WASHINGTON (CNN) -- A flight attendant detailed the hijacking of American Airlines Flight 11 up to the final frantic seconds when the jetliner crashed into the north tower of the World Trade Center during an in-flight phone call, the Los Angeles Times reported Thursday.

The Times' story attributes the account to an investigative document compiled by the FBI and taken from a phone call Madeline Amy Sweeney made to a ground manager at Logan International Airport in Boston.

American Airlines officials told The Times that phone calls are not typically recorded, meaning the conversation was likely reconstructed by the FBI from interviews with Michael Woodward, the manager who took the phone call.

"This plane has been hijacked," Sweeney said, according to the FBI report, in a call that came shortly after the Flight 11 was commandeered.

Where in the plane Sweeney was while the hijacking took place is uncertain, but she provided vivid details to the ground manager, according to The Times report.

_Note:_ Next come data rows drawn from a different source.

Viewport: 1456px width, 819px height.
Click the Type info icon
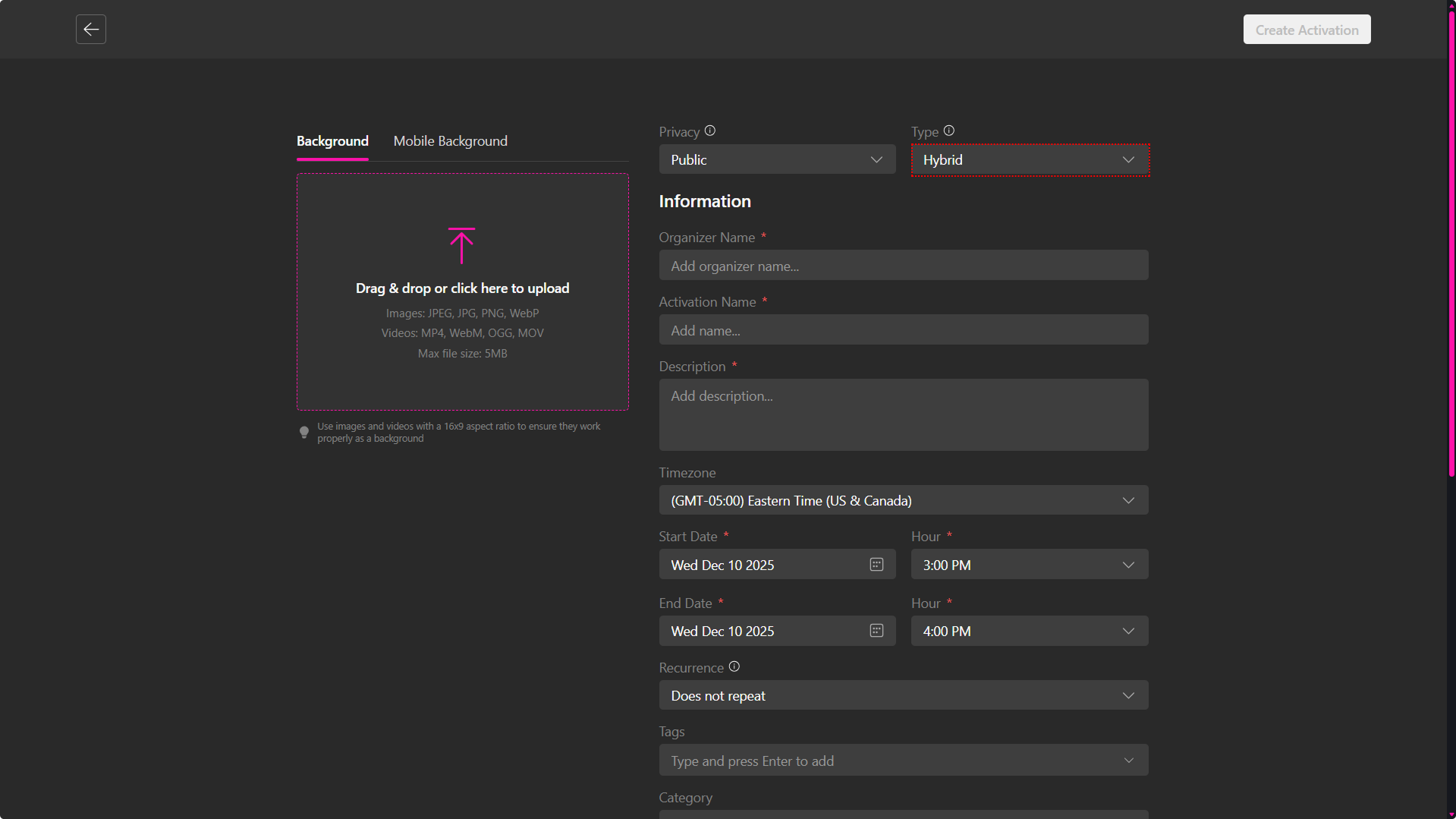[948, 131]
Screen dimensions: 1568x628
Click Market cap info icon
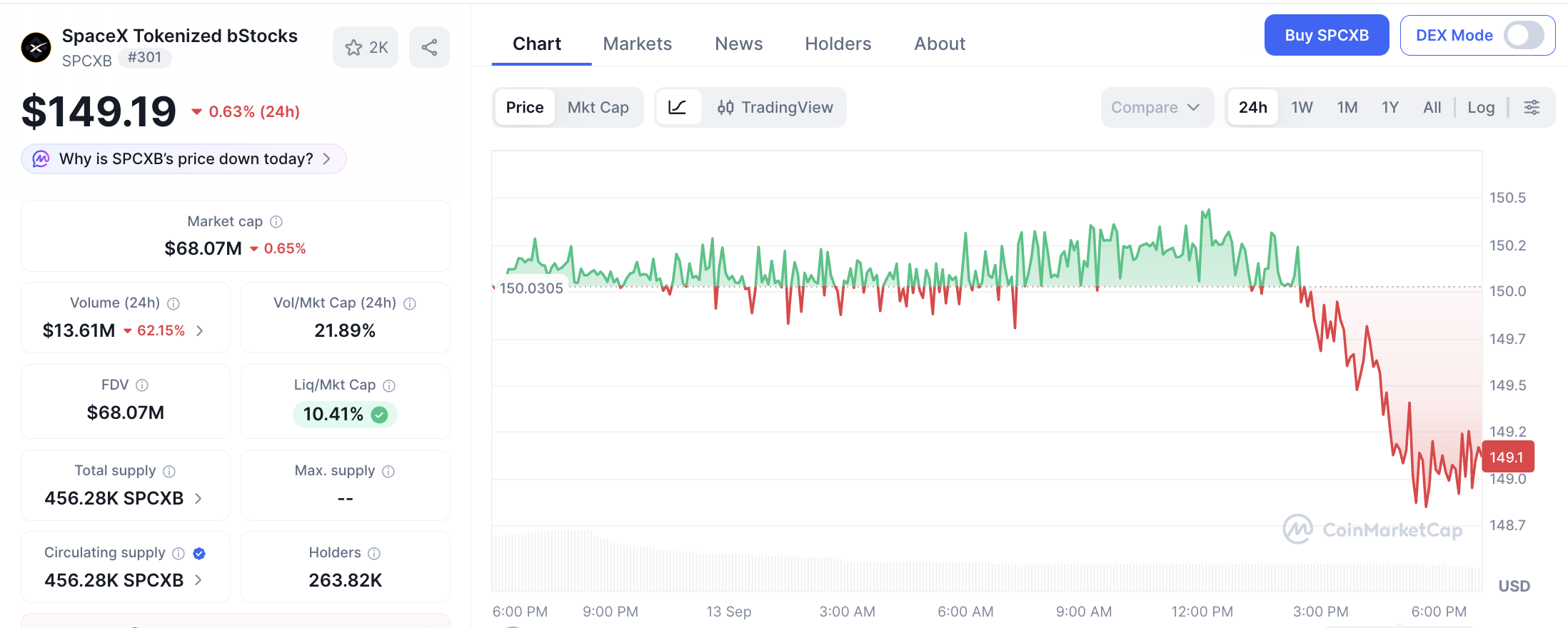(276, 222)
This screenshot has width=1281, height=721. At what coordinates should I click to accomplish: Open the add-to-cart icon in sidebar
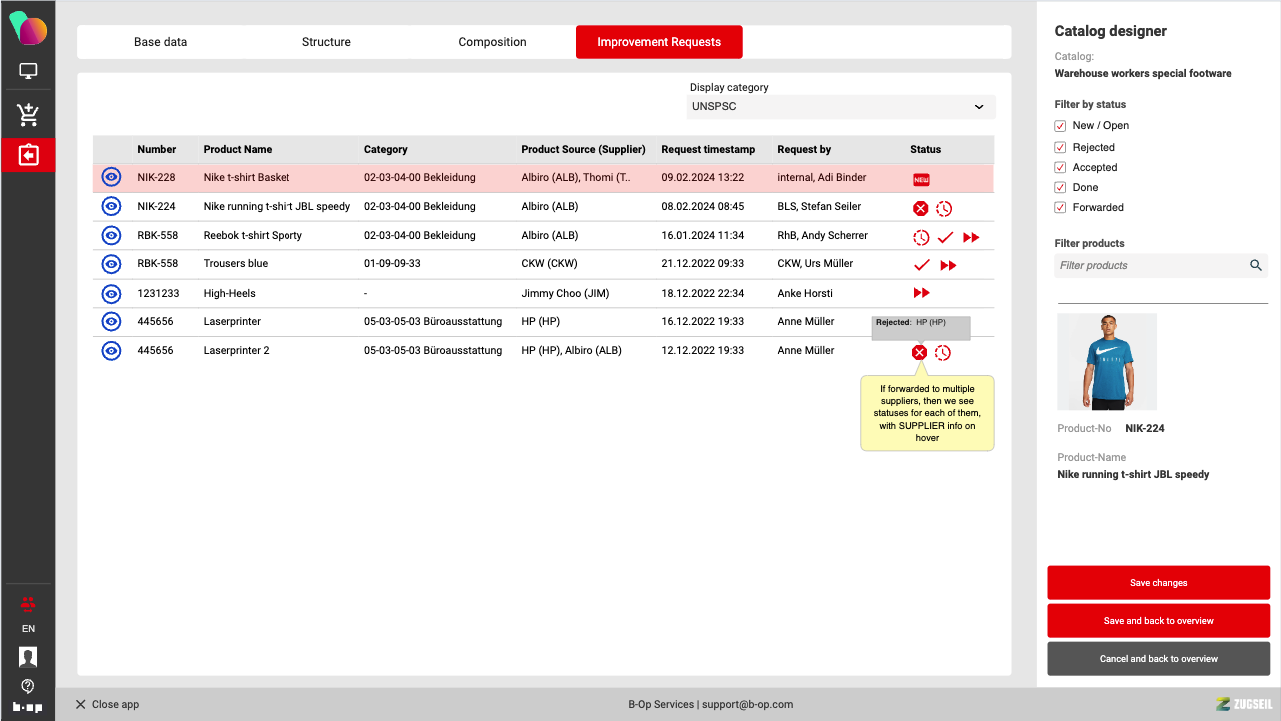tap(28, 115)
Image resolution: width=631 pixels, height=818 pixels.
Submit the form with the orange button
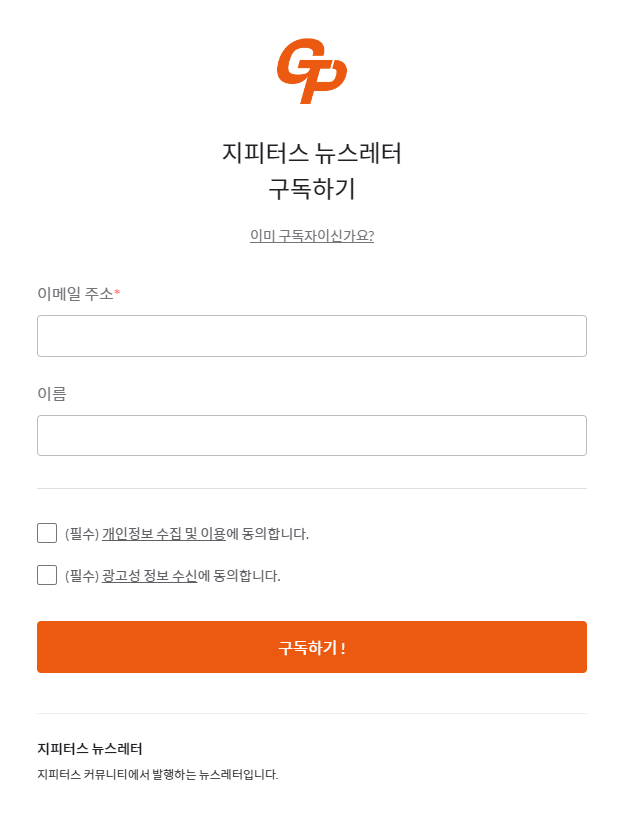tap(312, 647)
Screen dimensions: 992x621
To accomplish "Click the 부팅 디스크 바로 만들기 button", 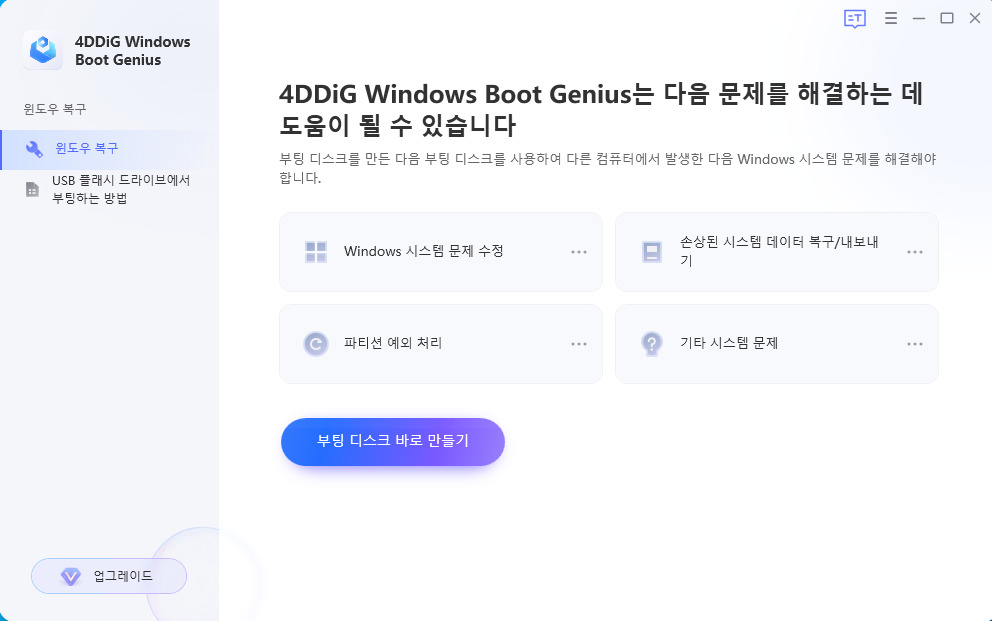I will tap(392, 441).
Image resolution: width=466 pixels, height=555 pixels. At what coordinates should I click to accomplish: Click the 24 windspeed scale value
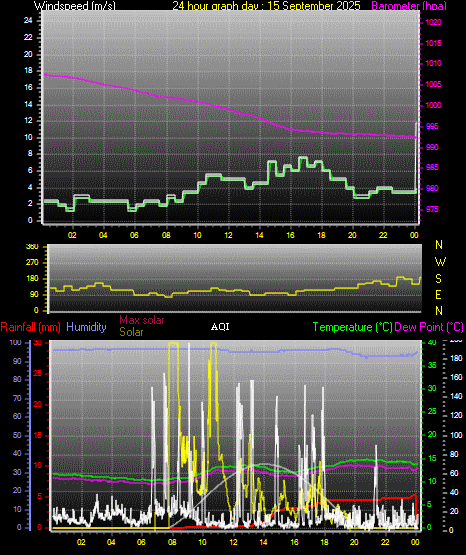[28, 21]
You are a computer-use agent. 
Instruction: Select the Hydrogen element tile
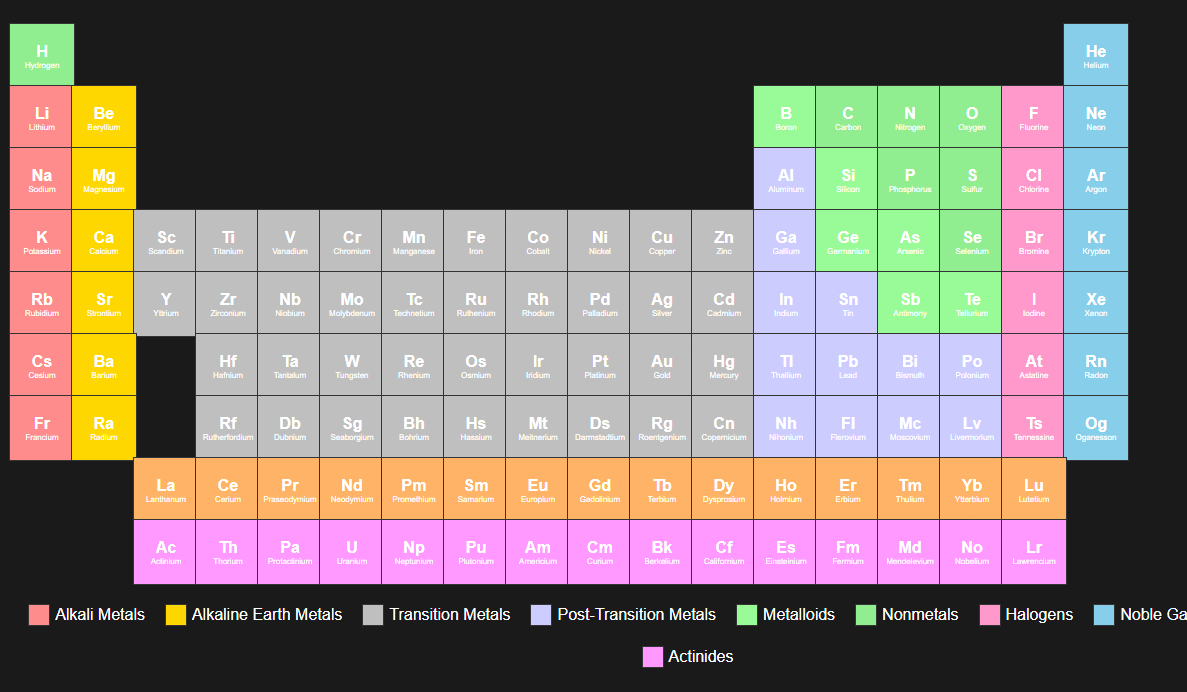[x=42, y=55]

Two flight attendants had already been stabbed, she said, while identifying her co-workers by their crew numbers.

"A hijacker also cut the throat of a business-class passenger, and he appears to be dead," she said.

Sweeney, 35 and a 12-year veteran of the airline, was one of nine flight attendants on Flight 11 when it took off from Logan just before 8 a.m. EDT on September 11. The plane slammed into the World Trade Center tower less than an hour later.

Investigators have named five suspected hijackers on the flight that are believed to have used box cutters, razors and possibly small knives to take over the plane.

According to The Times, Woodward asked Sweeney whether she knew her location.

The FBI quoted Sweeney saying, "I see water and buildings. Oh, my God! Oh, my God!"

The conversation ended.

The Times reported officials at American Airlines said information about the phone call was turned over to the FBI.

"The FBI has told us not to discuss anything," said airline spokesman John Hotard.

Officials at the FBI also declined to discuss the call, The Times said.